Records provided -

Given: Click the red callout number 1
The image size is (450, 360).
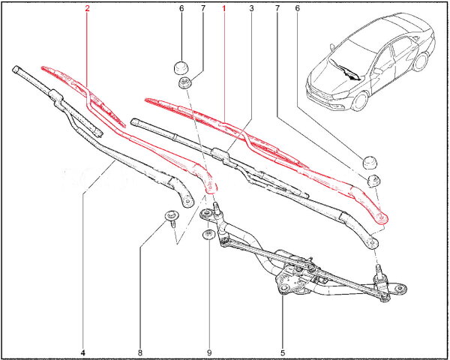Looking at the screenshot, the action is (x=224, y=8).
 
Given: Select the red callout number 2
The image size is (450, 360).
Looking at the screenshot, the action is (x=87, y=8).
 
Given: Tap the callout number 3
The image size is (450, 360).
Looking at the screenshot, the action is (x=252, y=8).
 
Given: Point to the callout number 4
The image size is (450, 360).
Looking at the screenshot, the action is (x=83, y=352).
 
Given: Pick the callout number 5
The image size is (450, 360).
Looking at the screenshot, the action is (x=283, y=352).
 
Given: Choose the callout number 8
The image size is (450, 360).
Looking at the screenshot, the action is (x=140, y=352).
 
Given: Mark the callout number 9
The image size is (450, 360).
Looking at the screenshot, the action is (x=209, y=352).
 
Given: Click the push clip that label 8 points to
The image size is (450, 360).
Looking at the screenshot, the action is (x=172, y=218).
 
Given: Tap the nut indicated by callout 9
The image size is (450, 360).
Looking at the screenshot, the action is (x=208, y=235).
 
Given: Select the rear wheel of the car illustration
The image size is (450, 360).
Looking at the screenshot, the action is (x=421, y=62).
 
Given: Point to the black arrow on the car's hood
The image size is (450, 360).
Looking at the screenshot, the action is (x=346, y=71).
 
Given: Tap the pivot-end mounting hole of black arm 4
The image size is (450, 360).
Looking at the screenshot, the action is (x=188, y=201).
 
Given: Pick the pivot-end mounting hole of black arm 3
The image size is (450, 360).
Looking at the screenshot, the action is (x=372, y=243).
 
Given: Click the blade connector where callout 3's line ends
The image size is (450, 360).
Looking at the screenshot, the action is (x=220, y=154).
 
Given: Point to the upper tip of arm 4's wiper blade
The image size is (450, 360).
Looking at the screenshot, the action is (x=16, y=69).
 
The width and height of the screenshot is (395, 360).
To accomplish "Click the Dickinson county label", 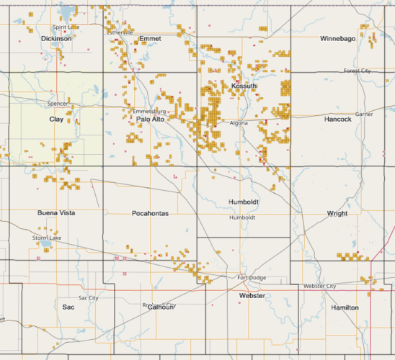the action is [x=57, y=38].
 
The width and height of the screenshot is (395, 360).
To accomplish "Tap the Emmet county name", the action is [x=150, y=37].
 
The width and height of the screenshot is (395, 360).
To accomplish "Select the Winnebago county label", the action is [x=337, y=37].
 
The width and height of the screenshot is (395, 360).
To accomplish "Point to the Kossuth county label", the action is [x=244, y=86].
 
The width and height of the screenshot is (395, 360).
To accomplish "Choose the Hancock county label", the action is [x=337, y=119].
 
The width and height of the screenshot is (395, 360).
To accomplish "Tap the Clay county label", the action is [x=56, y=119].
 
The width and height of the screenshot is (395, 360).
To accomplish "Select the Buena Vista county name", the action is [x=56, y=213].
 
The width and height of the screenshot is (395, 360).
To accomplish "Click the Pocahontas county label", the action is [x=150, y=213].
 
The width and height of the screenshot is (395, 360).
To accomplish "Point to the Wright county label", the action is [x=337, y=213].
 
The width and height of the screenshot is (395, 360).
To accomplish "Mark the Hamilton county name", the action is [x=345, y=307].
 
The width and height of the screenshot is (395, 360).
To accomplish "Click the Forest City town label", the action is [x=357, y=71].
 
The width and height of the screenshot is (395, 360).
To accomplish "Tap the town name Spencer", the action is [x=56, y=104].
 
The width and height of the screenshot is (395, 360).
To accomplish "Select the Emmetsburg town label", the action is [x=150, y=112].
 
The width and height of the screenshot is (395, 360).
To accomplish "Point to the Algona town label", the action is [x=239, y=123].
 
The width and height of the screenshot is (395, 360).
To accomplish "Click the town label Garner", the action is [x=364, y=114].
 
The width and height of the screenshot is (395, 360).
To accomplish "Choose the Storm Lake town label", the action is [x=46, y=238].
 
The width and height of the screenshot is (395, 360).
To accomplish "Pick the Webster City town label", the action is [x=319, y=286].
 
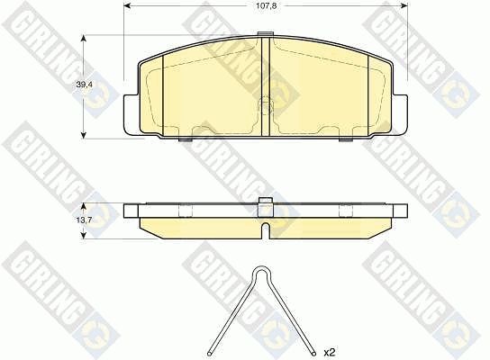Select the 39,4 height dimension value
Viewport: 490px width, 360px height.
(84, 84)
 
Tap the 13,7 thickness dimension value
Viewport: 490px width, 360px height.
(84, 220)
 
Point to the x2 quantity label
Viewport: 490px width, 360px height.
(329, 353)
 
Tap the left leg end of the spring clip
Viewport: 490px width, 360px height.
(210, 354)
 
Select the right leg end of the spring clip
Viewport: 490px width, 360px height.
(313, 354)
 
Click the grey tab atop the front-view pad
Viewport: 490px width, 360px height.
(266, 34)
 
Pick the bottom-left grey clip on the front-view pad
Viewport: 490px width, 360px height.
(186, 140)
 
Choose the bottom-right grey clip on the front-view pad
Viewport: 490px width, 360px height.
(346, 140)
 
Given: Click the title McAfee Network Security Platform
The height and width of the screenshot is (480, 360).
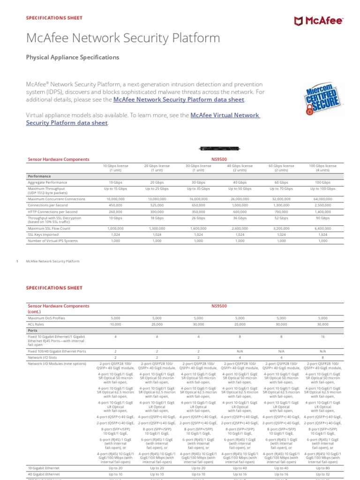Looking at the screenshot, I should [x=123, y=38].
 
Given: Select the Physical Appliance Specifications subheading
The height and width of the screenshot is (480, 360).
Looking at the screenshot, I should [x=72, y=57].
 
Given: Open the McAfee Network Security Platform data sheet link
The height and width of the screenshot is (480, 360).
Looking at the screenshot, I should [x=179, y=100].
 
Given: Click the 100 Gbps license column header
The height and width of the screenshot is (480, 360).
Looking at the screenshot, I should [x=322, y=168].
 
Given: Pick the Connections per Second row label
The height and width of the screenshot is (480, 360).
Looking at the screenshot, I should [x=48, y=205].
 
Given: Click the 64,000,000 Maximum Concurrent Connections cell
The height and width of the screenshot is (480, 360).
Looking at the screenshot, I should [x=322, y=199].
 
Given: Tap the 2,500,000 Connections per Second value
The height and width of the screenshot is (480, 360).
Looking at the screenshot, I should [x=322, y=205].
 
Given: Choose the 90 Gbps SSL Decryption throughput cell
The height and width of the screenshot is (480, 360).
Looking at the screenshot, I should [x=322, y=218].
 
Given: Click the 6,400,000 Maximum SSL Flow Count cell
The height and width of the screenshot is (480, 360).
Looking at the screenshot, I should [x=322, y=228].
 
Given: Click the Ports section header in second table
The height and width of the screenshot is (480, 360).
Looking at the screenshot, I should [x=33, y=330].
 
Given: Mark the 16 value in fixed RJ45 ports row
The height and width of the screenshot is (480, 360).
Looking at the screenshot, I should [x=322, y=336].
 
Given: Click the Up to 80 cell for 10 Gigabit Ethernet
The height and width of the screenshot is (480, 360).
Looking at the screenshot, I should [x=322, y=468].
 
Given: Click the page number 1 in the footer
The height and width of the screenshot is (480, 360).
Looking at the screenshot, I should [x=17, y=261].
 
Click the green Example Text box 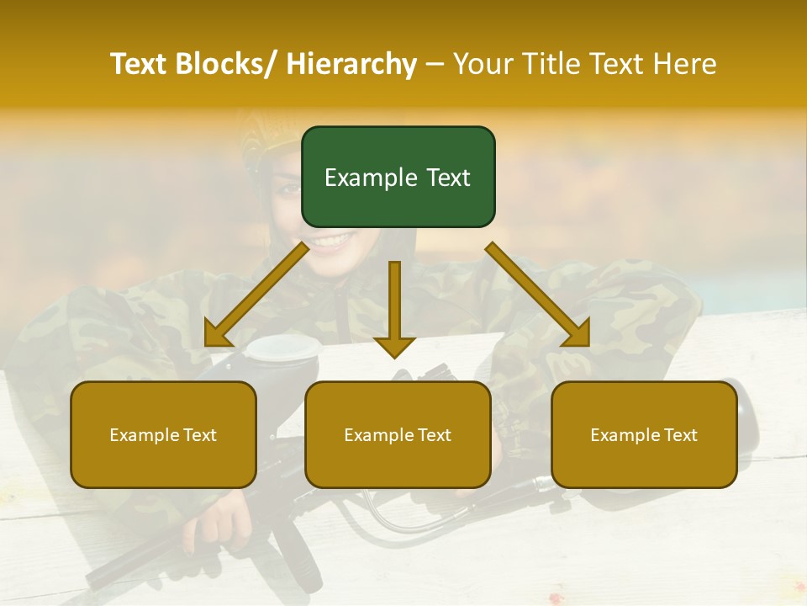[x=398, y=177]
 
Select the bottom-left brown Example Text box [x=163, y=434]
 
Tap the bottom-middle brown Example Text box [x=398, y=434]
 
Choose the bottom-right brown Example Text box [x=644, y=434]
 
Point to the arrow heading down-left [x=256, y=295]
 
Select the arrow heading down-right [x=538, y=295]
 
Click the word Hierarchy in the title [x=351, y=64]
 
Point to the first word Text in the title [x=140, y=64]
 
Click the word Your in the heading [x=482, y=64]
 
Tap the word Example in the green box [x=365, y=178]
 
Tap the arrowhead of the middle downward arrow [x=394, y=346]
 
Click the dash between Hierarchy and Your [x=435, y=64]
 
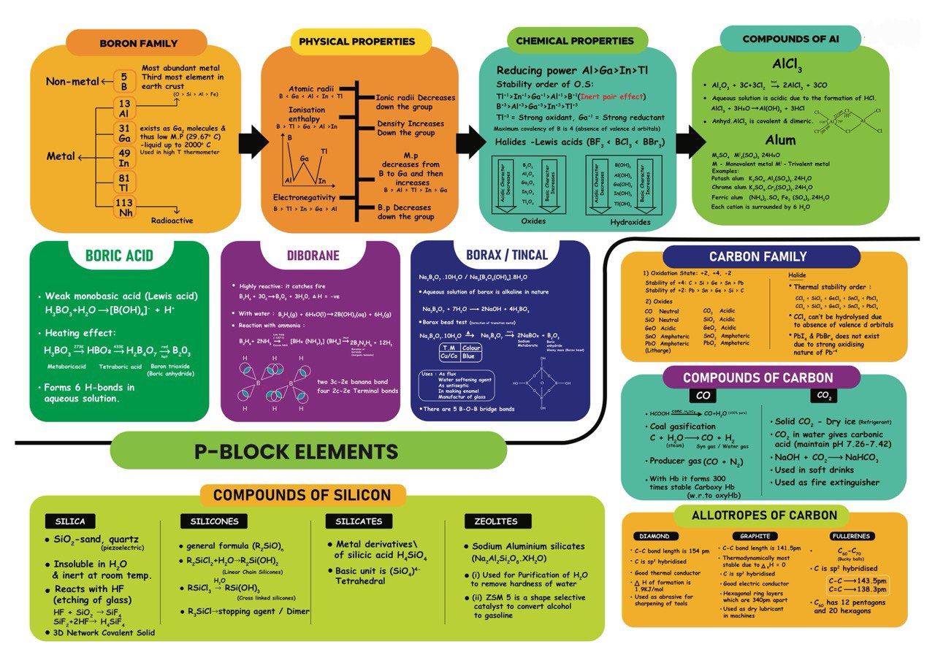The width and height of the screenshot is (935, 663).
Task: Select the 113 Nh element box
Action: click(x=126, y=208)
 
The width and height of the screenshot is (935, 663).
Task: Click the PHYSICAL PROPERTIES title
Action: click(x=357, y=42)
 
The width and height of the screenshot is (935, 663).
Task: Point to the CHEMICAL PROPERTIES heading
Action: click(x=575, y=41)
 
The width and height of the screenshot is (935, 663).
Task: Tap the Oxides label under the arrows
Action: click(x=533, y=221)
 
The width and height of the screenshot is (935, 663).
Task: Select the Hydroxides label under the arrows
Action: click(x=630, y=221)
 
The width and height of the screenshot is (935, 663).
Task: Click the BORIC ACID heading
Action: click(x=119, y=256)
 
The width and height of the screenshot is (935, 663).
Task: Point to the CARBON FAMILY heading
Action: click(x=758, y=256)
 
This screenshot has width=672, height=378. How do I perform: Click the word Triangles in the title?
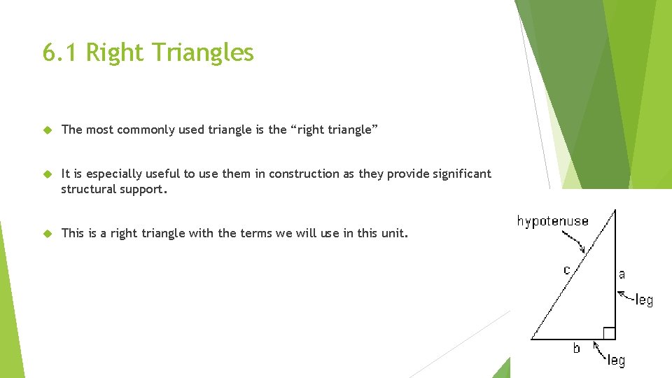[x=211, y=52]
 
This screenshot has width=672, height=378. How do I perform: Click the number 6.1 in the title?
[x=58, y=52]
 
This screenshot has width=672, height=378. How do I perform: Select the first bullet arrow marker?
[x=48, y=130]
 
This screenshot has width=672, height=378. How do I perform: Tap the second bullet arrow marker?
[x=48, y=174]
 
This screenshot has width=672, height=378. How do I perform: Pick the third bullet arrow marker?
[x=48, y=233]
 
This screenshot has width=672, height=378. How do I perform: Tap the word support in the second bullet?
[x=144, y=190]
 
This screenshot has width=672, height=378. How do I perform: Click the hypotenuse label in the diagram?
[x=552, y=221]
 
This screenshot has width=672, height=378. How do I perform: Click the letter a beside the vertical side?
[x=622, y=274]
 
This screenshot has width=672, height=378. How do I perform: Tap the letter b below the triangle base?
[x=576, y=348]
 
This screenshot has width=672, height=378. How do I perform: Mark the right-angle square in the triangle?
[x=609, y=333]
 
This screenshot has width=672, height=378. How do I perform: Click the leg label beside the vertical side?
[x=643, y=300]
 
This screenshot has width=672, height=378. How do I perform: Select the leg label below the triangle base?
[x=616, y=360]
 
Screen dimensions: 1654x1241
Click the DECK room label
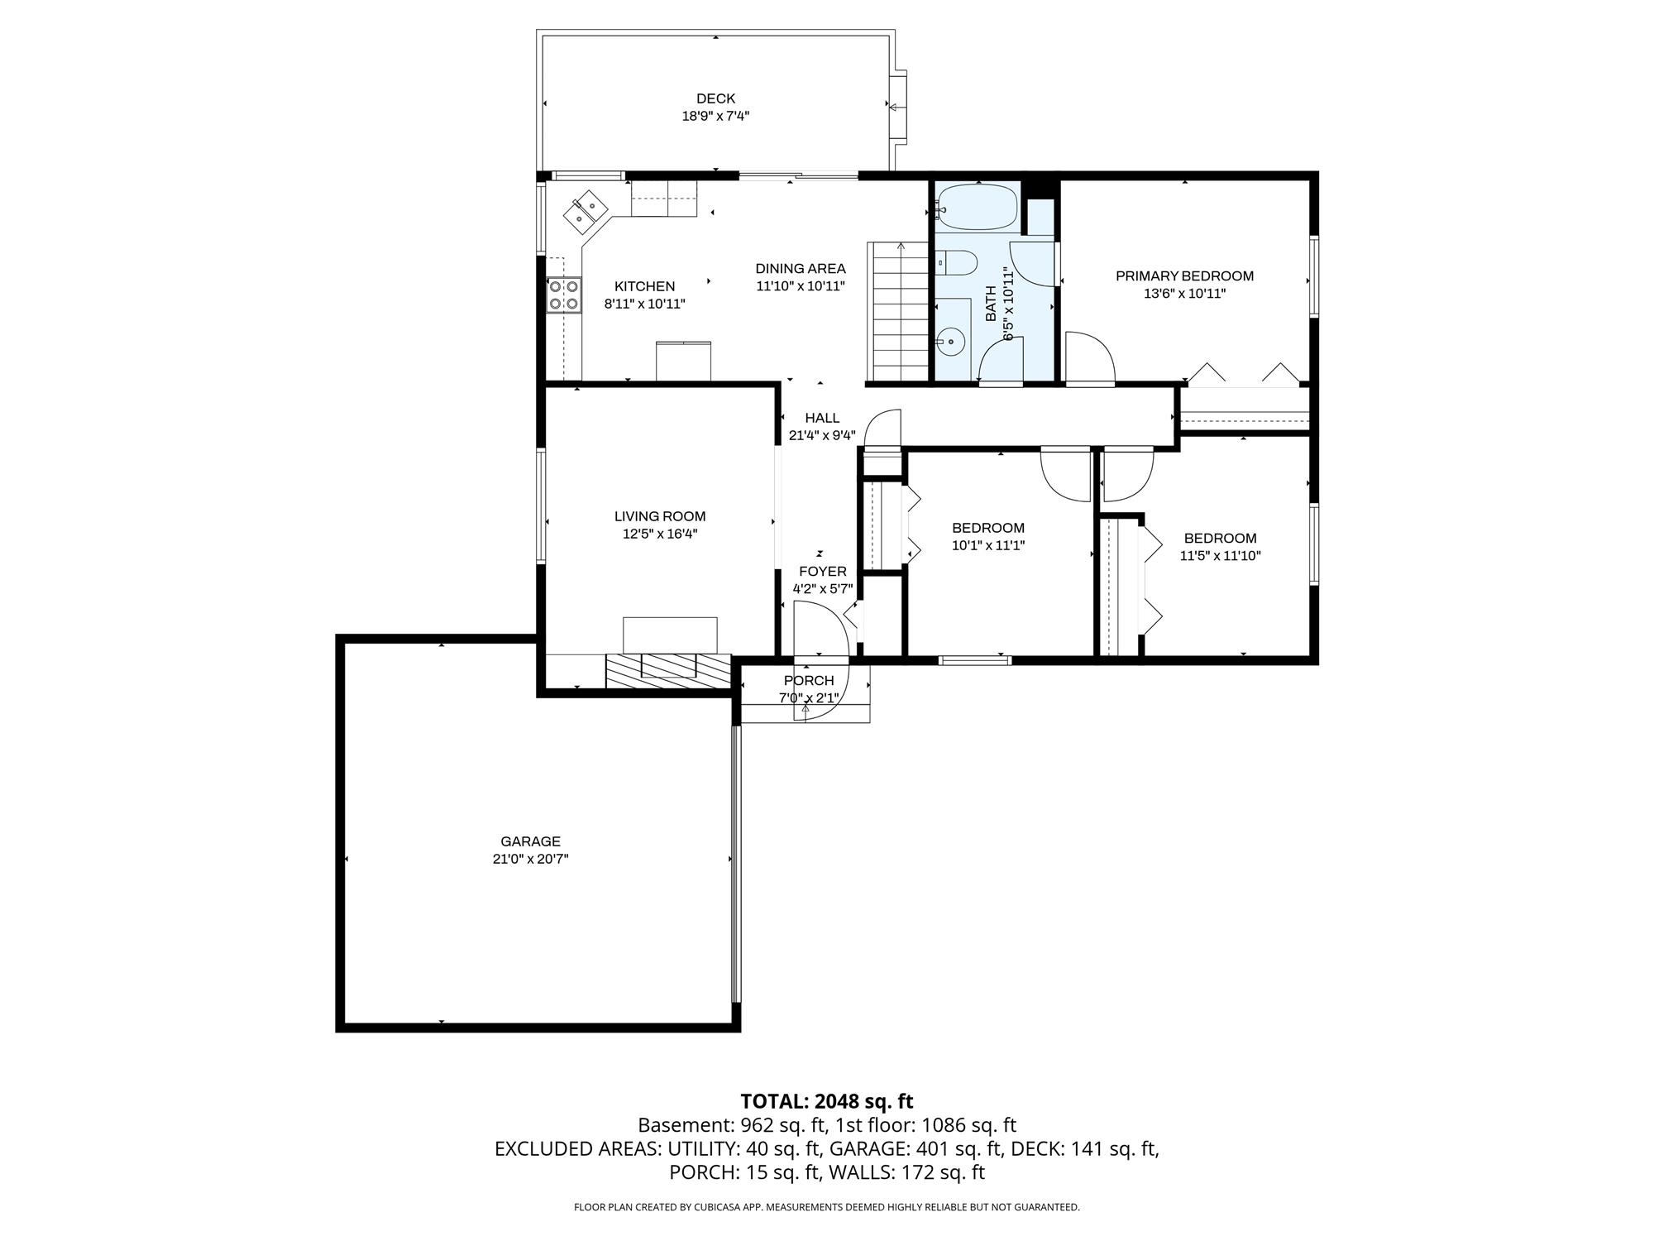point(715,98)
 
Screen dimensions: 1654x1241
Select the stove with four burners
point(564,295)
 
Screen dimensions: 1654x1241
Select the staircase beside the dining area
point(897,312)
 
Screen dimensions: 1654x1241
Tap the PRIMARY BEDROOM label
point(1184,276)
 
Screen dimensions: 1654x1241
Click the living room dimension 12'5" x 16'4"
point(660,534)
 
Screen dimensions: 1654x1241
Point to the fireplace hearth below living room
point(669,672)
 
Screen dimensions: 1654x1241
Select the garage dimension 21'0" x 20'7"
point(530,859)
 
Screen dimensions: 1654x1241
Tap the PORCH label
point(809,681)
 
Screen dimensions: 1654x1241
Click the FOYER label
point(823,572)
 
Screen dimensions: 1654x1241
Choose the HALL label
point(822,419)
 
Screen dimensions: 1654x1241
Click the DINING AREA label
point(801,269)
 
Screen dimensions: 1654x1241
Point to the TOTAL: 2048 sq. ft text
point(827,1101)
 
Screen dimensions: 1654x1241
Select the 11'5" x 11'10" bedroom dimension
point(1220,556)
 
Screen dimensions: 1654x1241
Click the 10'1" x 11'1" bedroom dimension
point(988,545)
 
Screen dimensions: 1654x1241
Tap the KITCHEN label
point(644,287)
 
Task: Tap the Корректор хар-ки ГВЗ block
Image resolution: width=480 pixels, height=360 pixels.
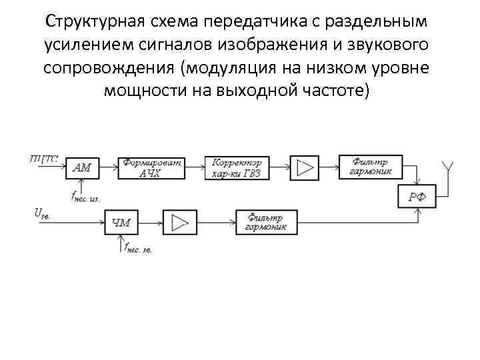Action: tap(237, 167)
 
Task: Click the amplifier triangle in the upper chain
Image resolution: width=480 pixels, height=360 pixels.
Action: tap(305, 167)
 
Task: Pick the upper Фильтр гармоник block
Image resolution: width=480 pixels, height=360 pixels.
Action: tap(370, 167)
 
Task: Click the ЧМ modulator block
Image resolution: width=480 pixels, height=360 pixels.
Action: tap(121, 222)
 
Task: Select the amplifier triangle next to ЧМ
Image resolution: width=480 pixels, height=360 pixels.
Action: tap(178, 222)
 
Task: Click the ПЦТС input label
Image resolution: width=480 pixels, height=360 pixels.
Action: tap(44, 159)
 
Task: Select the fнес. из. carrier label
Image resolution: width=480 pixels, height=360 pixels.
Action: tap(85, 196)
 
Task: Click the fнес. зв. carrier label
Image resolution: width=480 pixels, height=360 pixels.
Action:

Problem details - Extract the records from the line with "label below the triangle base?" up to and including the line with "point(530,859)", reproducing them word for word. Omit the pictures.

Answer to this exercise -
This screenshot has width=672, height=378. How do I perform: Select the leg label below the triangle base?
[x=616, y=360]
 
Screen dimensions: 1654x1241
Click the DECK room label
point(715,98)
 
Screen dimensions: 1654x1241
Select the stove with four burners
point(564,295)
 
Screen dimensions: 1654x1241
Select the staircase beside the dining area
point(897,312)
 
Screen dimensions: 1654x1241
Tap the PRIMARY BEDROOM label
point(1184,276)
 
Screen dimensions: 1654x1241
Click the living room dimension 12'5" x 16'4"
point(660,534)
 
Screen dimensions: 1654x1241
Point to the fireplace hearth below living room
point(669,672)
 
Screen dimensions: 1654x1241
Select the garage dimension 21'0" x 20'7"
point(530,859)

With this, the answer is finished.